The Sun and the Moon by Patricia Ryan
My rating: 1 of 5 stars
Patricia Ryan must be a fan of the musical "Camelot." The number "The Lusty Month of May" contains a line exhorting everyone "to do a wicked thing or two and try to make each precious day one you'll always rue." Many of the characters in The Sun and the Moon do more than their share of "wicked things" -- including female-dominant S & M -- causing me to rue the precious day I spent reading this book.

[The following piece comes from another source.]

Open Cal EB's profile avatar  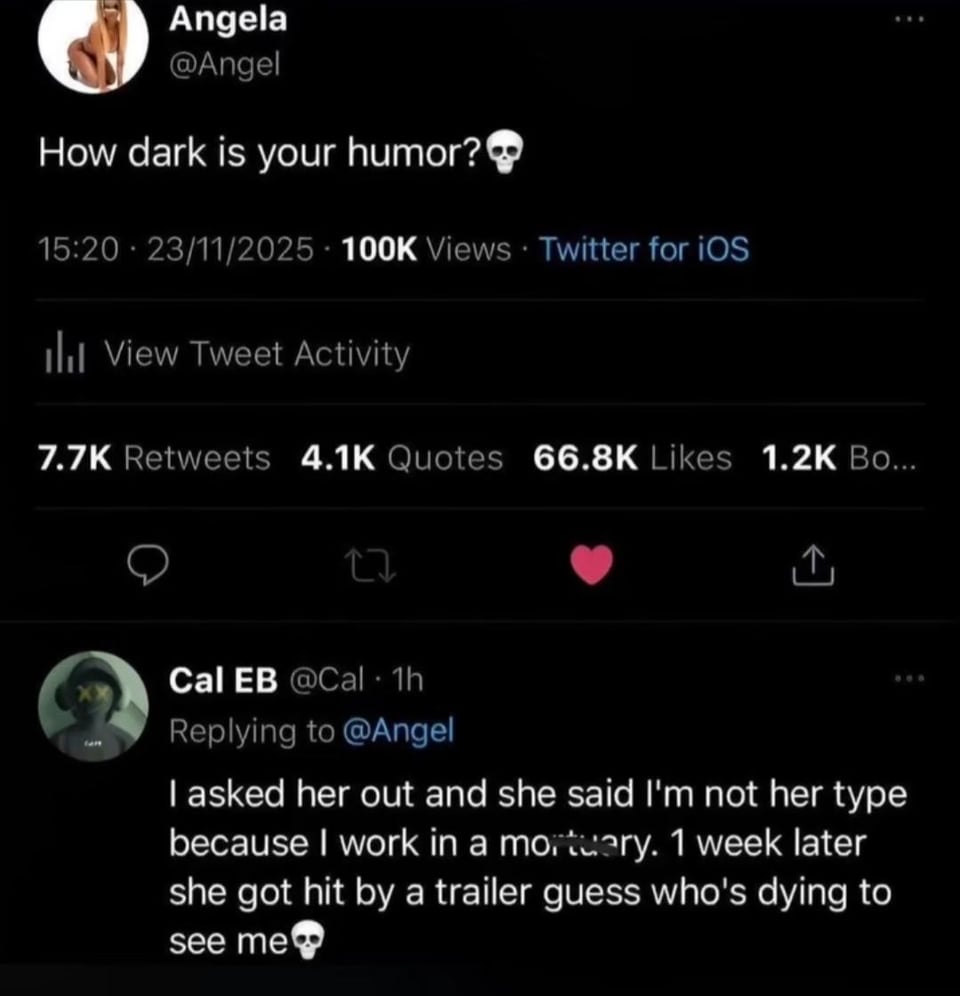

The "Sun" is King Henry's soldier-cum-spy, Hugh of Wexford, scarred by a brutal upbringing compounded by 15 years as a warrior into eschewing all ties, especially those of love. Petite, scholarly yet innocent Phillipa de Paris shines as the "Moon," recruited by Hugh under the king's orders to uncover evidence of Queen Eleanor's rumored rebellion by becoming the paramour of a corrupt cleric, Aldous Ewing. More than half the book centers on Phillipa's attempts to siphon information from Aldous without succumbing to his lust, because she wants to keep herself untainted for Hugh as they reluctantly fall in love with each other.
These machinations grind on against the backdrop of "courtly love" as purportedly invented by Eleanor of Acquitaine and further twisted by Ryan into practices that seem more apropos to a 20th century mindset than a 12th century one. Adultery and other sexual behavior typically ascribed to the practice of "courtly love" is a myth perpetuated by literary scholars mistaking jest for fact.
Alas, the characters' actions do not constitute the only anachronisms in this novel. Twentieth-century words, phrases and concepts run rampant through the dialogue and internal monologue. And when the word choices didn't catapult me out of the story, the plot's predictability did. The plot did take a somewhat unexpected turn near the end, but the development brought to mind Marion Zimmer Bradley's quip to aspiring writers, "Suspension of disbelief does not mean hanging by the neck until dead."
Not to mention the prevalent sin of telling the reader information rather than revealing it through the characters' actions, as in the following sample:
'She shouldn't do that,' Father Nicholas told Hugh when Phillipa took hold of the [corpse's] sheet to pull it back. It was telling, Hugh thought, that the priest directed the comment to him rather than to Phillipa, as if his disdain for women ran so deep that he couldn't lower himself to censure one directly.
Hello, Ms. Ryan! Your audience is smart enough to figure out that sort of thing on our own without being bludgeoned!
Save yourself from a mental beating, gentle reader, and avoid this novel at any cost.